Ok so any particular reason Paco would be having watery eyes? They've been slightly watery all day. I am going to call the vet in the AM just to be safe but was wondering how worried, if at all, I should be.


----------



## Aust Chi Mumma (Sep 15, 2010)

On the occasion Fiddle gets a little bit of fluff or stuff from the carpet in her eye, that makes em a little extra watery, or if she is tired. 

Hope this helps


----------



## Lynne_and_Paco (Oct 4, 2010)

Thanks, that does help! I was wondering if it might be allergies or something.


----------



## Amandarose531 (Aug 9, 2010)

Could be, I believe it's been linked to kibble in some cases too.

I notice Gretel's water much more if there is a candle going, or i'm cleaning with products, even wearing perfume. She's very sensitive to fragrance.


----------



## Lynne_and_Paco (Oct 4, 2010)

His eyes are OK now, they seem to water when Im cleaning so maybe its the cleaner Im using ( that new Mr.Clean with febreeze stuff ) I still think I will call my vet in the AM just to be safe.


----------



## 18453 (Feb 6, 2010)

Because chis have such large eyes they tend to water from particles in the air etc some kibbles exacerbate tear staining!!

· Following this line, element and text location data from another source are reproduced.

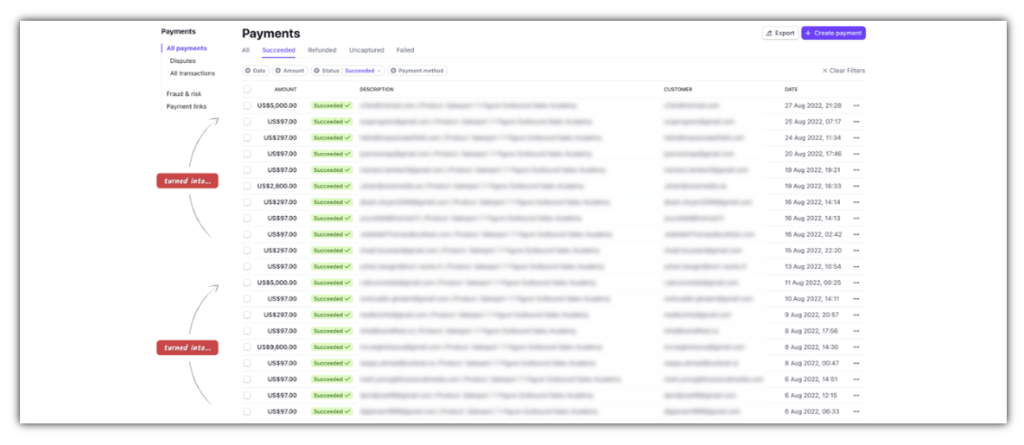This screenshot has height=445, width=1024.
Task: Click the plus icon on the Date filter
Action: [x=247, y=71]
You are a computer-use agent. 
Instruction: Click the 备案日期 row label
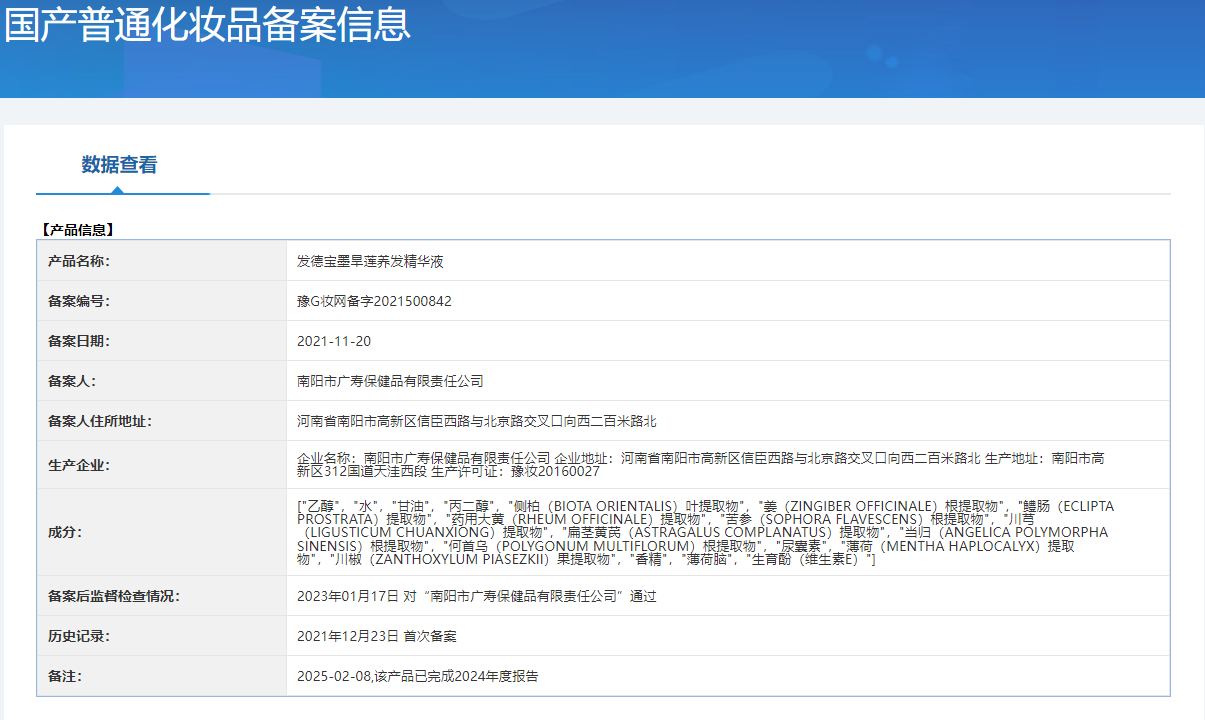(x=79, y=341)

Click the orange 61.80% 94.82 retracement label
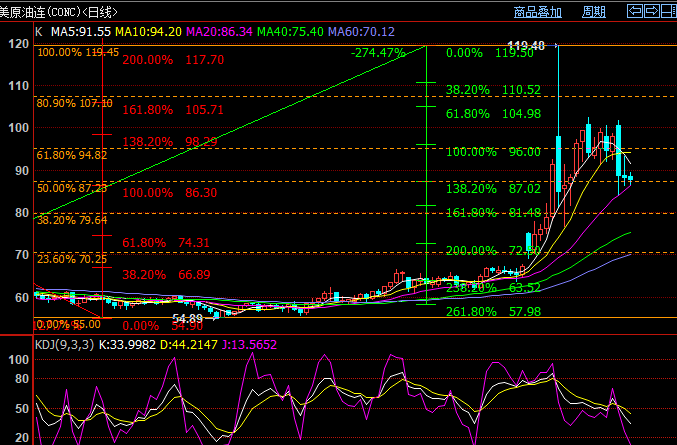coord(72,155)
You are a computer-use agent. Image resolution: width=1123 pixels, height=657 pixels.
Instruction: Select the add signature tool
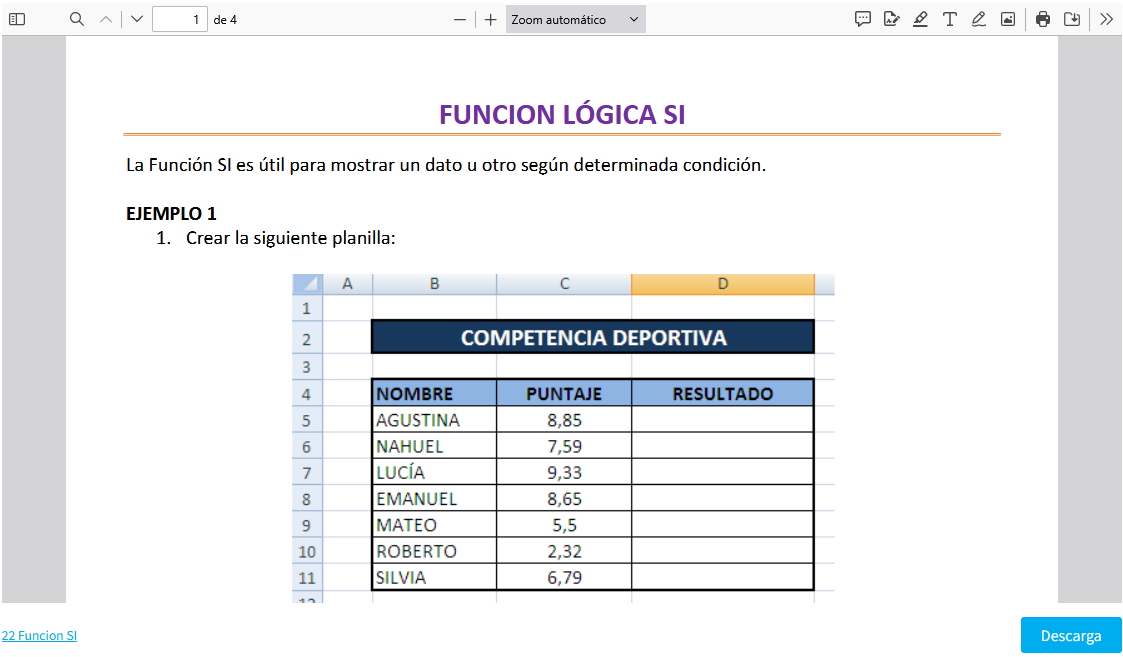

The one thing I'd check is if her eyelashes aren't turning inwards that can cause bad watering and ulcers on the eyeball it's not common but can happen there was a puppy here who had it and had to have stitches put in to correct it


----------



## Lynne_and_Paco (Oct 4, 2010)

ARGH! Today he is fine. I swear, pups are just like kids sometimes.. you worry they are sick, make the appointment with the doctor, get to the doctors and everything is OK, they are pouncing around like normal without a care in the world, making you look so silly! LOL!! Vet said he probably just something in the air like you all said. Of course, Paco is looking at me like, "Ok mom, why on earth did you bring me HERE? I am FINE.. lets go home and play!"


----------



## 18453 (Feb 6, 2010)

Both mines eyes water a lot I just make sure they are clean


----------